What I learned from a former Harlem Globetrotter, an Afro-centric colleague, and the bestie I met on the school bus when I was 14
AKA what I didn't learn from my middle aged women podcasts and other old lady whatnot
I over think. Really. I just rewrote the title to this post four times.
Being a middle aged woman is weird for many reasons. First because it’s just an icky phrase, a yuck descriptor. Aging punk rocker isn’t any better. Old English teacher is such a bad stereotype to hang on oneself. But here’s the thing. I am and am not all of those things.
Mostly I’m a person striving to align with my creativity and to be a strong professional and to do those things, I have to have to *not* feel kicked in the shins by the barnacles of life that have adhered as I’ve lived this thing called life. By barnacles I mean job losses (got laid off in 2009 and lost my house, my professional direction, my mind); partner losses; family dynamics; changes in friendships due to the structures of adulting; realizing sometimes my life fell apart because I turned on a yellow light.
Finding myself once again elbowed over from my intended, structured trajectory during covid, I found myself seeking. What’s next? Or what is what? I diligently listened to a really great podcast, Women in the Middle. I got inspired to take the yoga teacher training I’d always meant to, and I answered the podcaster’s question: “What was your childhood claim to fame?”

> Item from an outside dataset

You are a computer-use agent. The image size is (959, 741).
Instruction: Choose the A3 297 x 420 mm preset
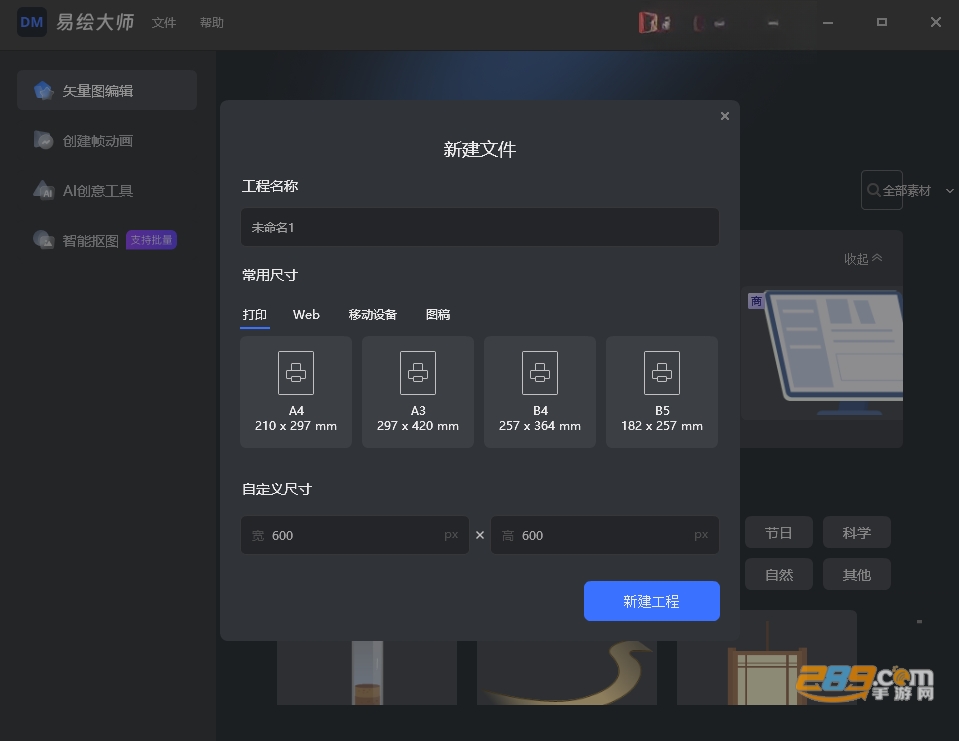click(x=418, y=392)
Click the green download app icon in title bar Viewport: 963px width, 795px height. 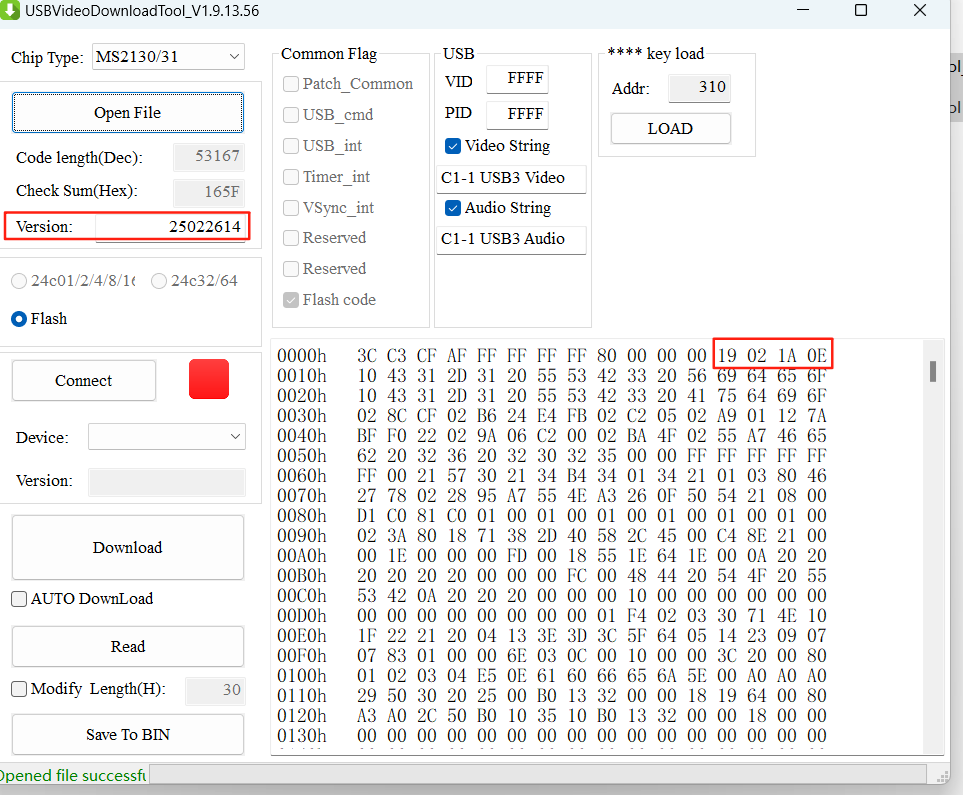[11, 11]
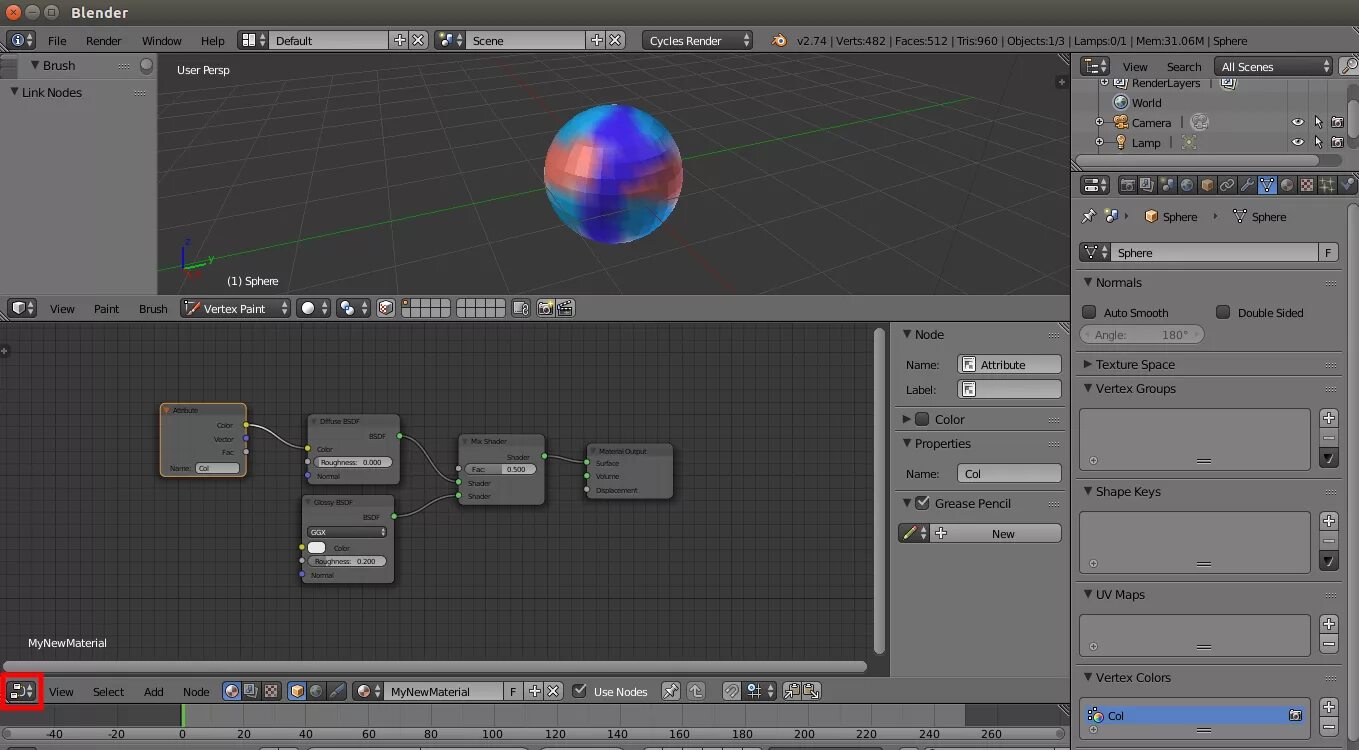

I am a teacher. I decided this in the second grade. I manifested it after a creative life in my 20s by going to graduate school at the age of 33. I taught for most of 28 years, enduring three major societal shifts that caused budget cuts, budget cuts, budget cuts. Along the way I lost my oomph, my bounce, my joie d’ vive. I (most often) kept a cheerful countenance and talked a good game, had my goal list and my big crazy dreams list. And my yoga practice and my dogs and my girl-date dinners and time with family and friends and sometimes my running and sometimes my writing and sometimes my photography. But my career had had a cannon ball blasted through it and that hole was a gaping hole in my life. During covid I didn’t even teach. Coming out of covid I heard the podcaster ask, “What was your childhood claim to fame?”
I am a teacher. So I went back into it and found myself at a charter school. Just before that (you know how your phone listens to you and tracks you) I had come across dgmindset on my Instagram. DG is Derick Grant, former Harlem Globetrotter. He was fresh on the insta and would answer questions about the big picture of life while wearing a Life Is Mental sweatshirt. I thought, damn, this guy is spot on and it feels fresh. At the time, I was and had been mired in the “feelings” side of human experience. DG’s stance gave me structure.
At the charter school I met N-, one of the other English teachers. Young enough to be my son. An athlete. Rock solid with the kids. During winter break, he offered our whole staff a welcome at his Saturday morning workout sessions at his training space. I went. I was the only white person there. I was the only old woman there. The first day, I was early—N- said, “I like that.” And I liked his approach to training. I got tears in my stupid eyes that first session, stuck in that feeling mode, when I realized that what N- was offering me was something I’d lost along the way—discipline, but not just the discipline of showing up to work out (I’ve been doing that my whole life). He talked about how he kept track of all his obligations and still showed up to train and to offer training to others (his true gift). And as I listened, I thought this is what I’ve lost. It’s not a to-do list version of discipline and perseverance, it’s the embodiment of all it entails, all it calls up. He described it as, “something spiritual I can’t put into words.” To me it seemed to be discipline and focus as joie d’ vive.
Last week I had a conversation with my BFF Jim. We met on the school bus when we were 14 (we’re both 61 now). He told me, in regard to something I was chewing on, and yes I was crying while I talked to him, “You just need to put your mind on it. And stick with it.”
So yeah. Feel your feels. Dig deep into what you’ve always wanted to do and don’t wait. When shifts come your way, re-evaluate your childhood claim to fame. Keep coming back to the work you are meant to do, but let it morph. Remember that quality of life is a mindset. Life is enhanced by discipline. Find inspiration in all kinds of people. Pay it forward. And like Jim often says, “Life is pretty simple. Look back and look forward and see if you are going where you want to go. And remember, water runs down hill and payday is Friday.”